* EXERCISE DESCRIPTION *
Please reproduce the listing below with each "Open" changed to "Show" and every other word left as is, omitting the pictures.

* SOURCE MATERIAL *
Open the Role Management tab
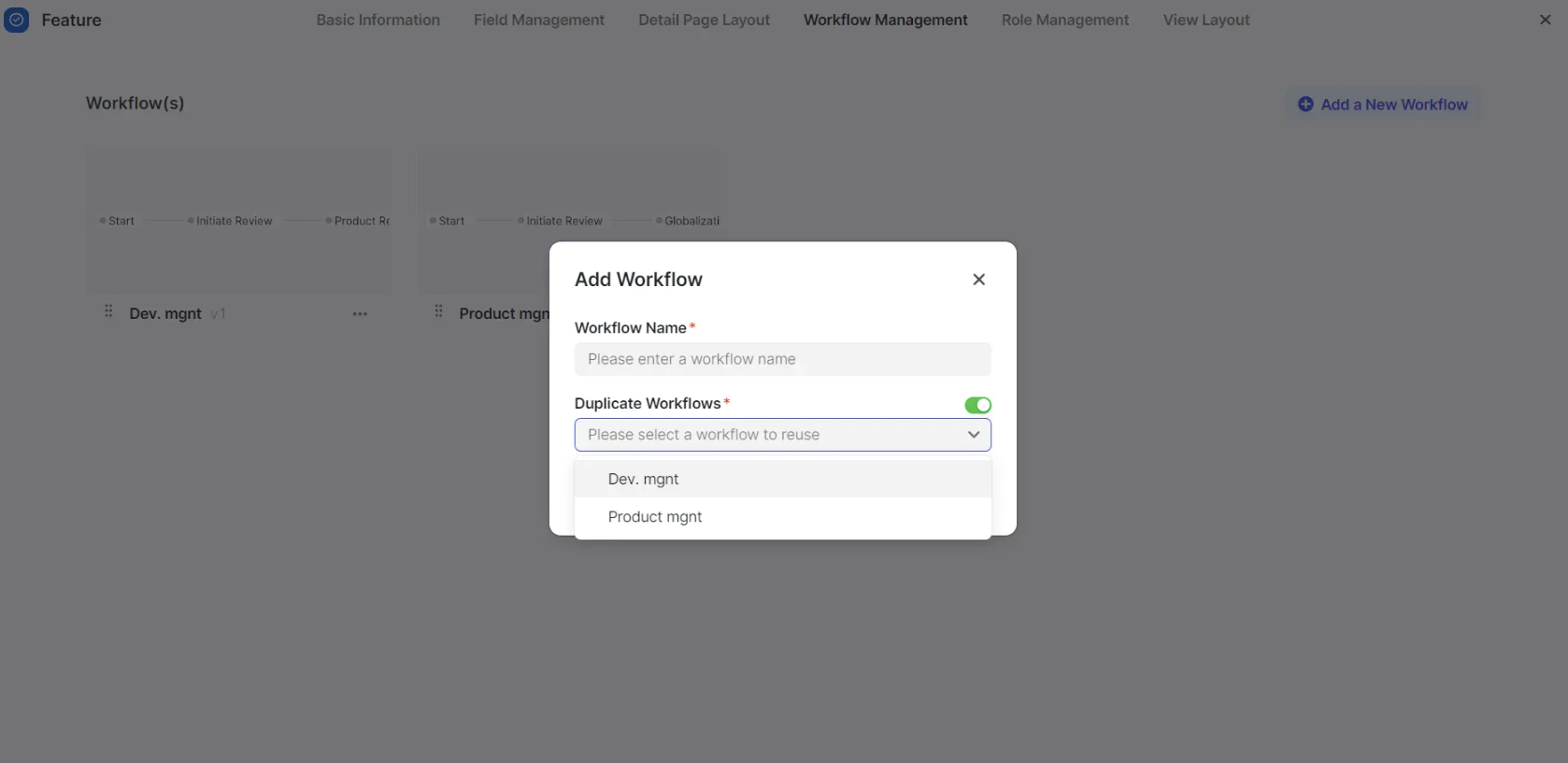 [1064, 20]
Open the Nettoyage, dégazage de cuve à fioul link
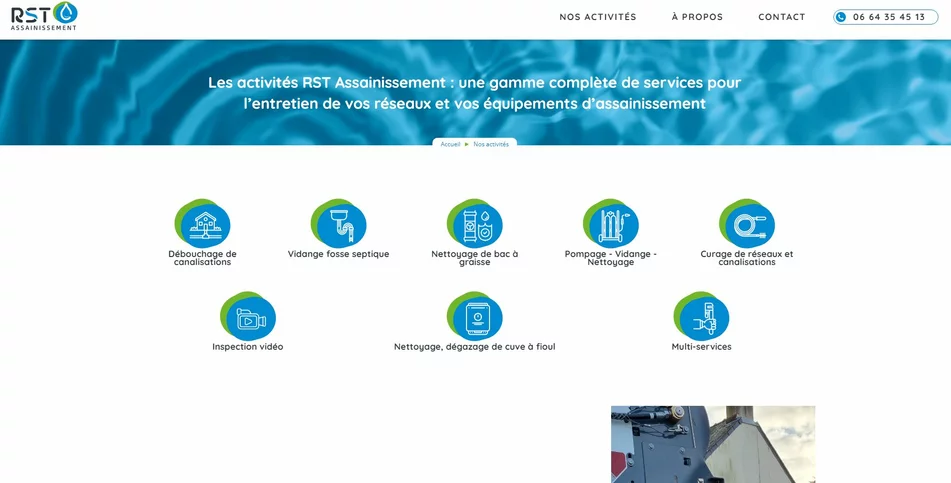Viewport: 951px width, 483px height. [x=475, y=347]
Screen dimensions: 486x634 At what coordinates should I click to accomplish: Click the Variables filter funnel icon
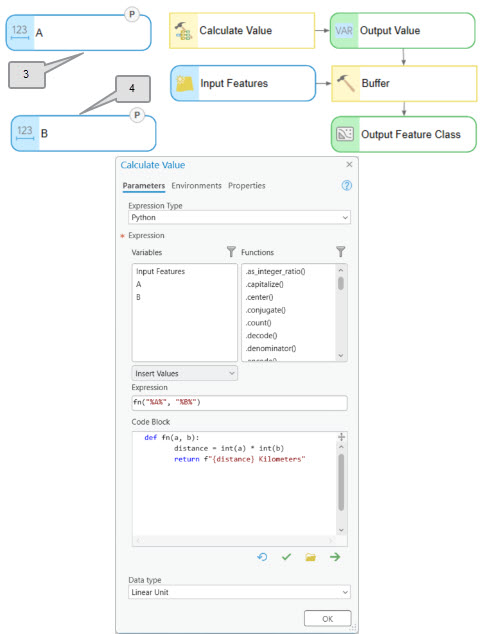(x=231, y=252)
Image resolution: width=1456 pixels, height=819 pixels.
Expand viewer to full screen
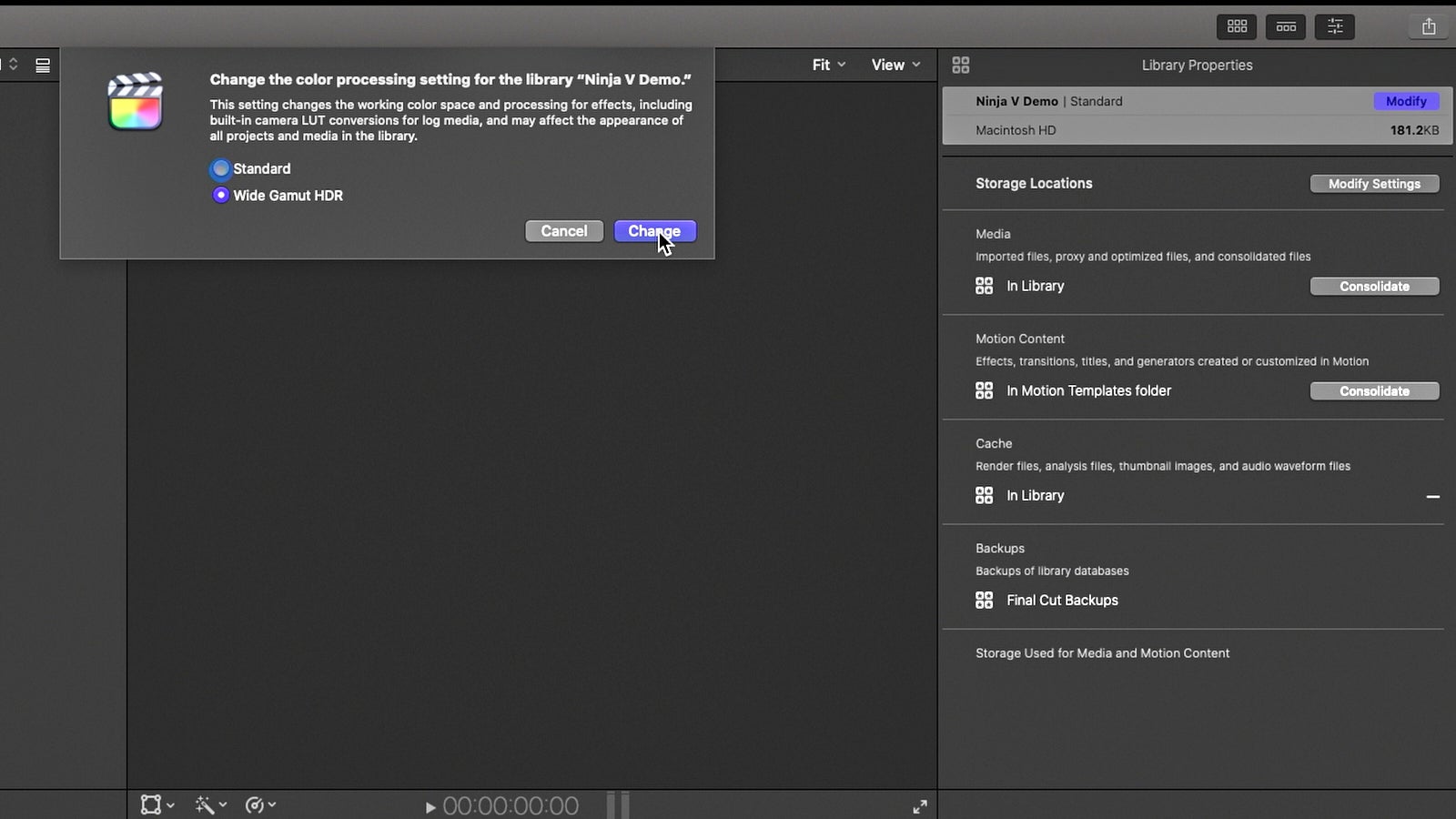tap(920, 806)
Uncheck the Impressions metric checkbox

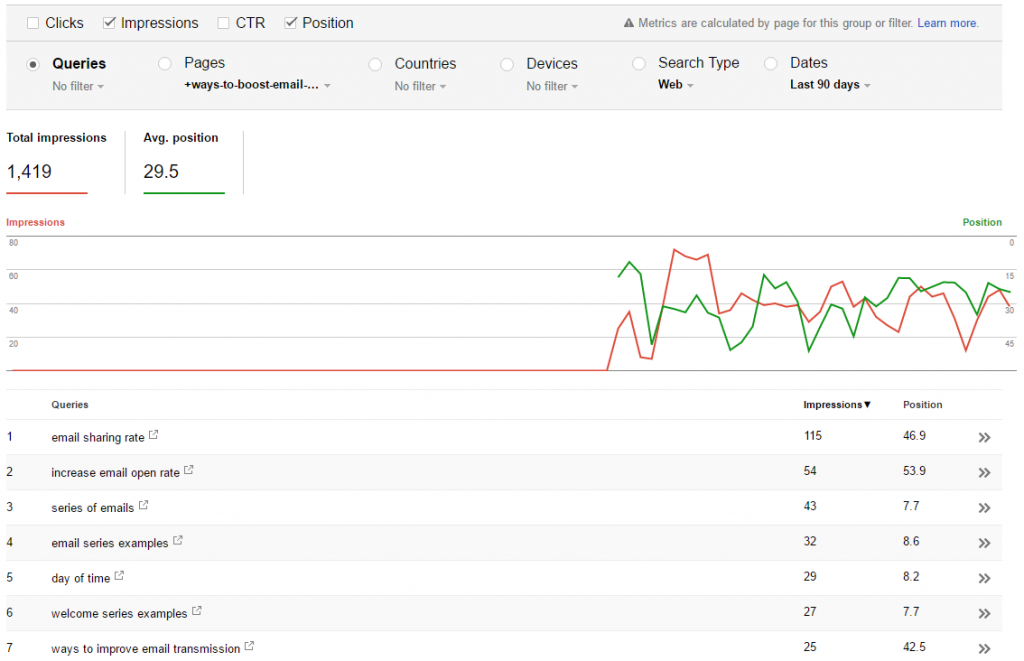pos(110,23)
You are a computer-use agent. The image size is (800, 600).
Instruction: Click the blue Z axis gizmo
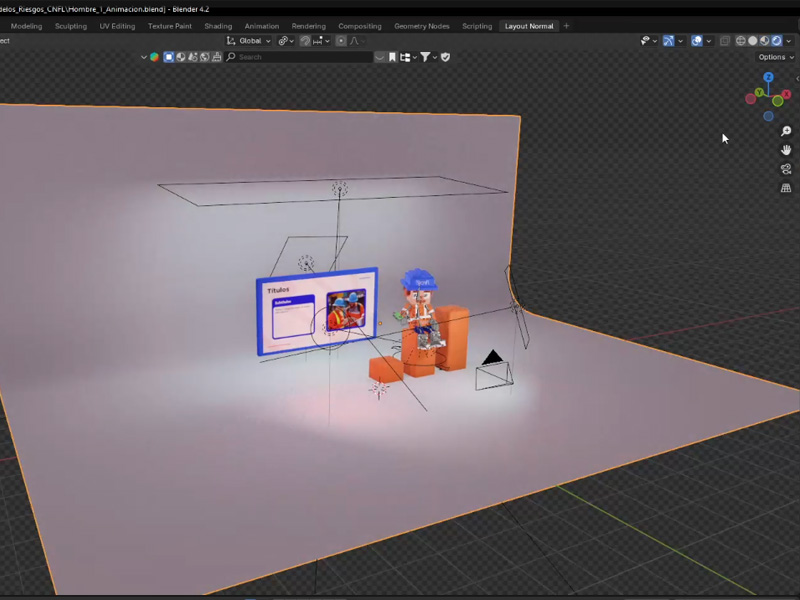point(768,77)
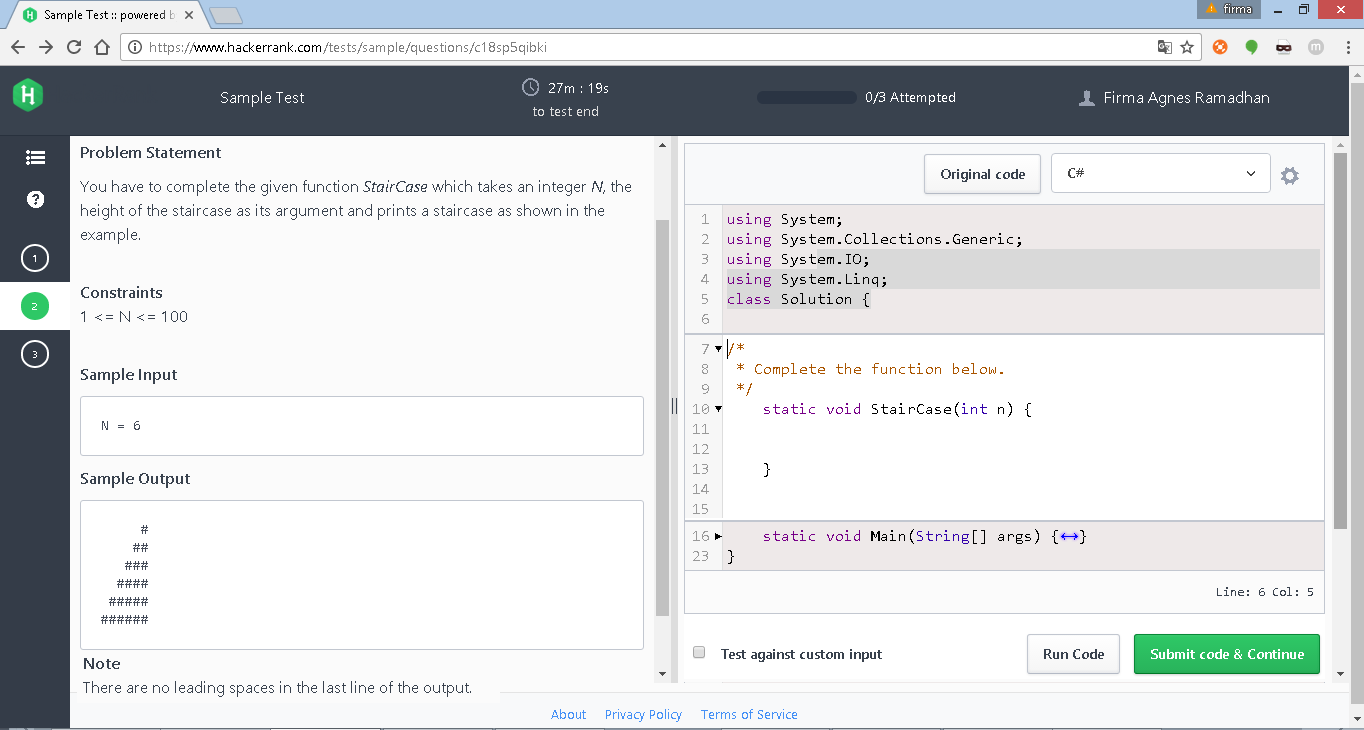Click the translate page icon

(1164, 47)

* RESULT BELOW *
Show the Role Management tab
 [1064, 20]
Show the Nettoyage, dégazage de cuve à fioul link
Viewport: 951px width, 483px height. [x=475, y=347]
Screen dimensions: 486x634 At what coordinates should I click to accomplish: Click the Variables filter funnel icon
(x=231, y=252)
Image resolution: width=1456 pixels, height=819 pixels.
Expand viewer to full screen
tap(920, 806)
Uncheck the Impressions metric checkbox

pos(110,23)
You are a computer-use agent. The image size is (800, 600).
Instruction: Click the blue Z axis gizmo
point(768,77)
Click the translate page icon

(1164, 47)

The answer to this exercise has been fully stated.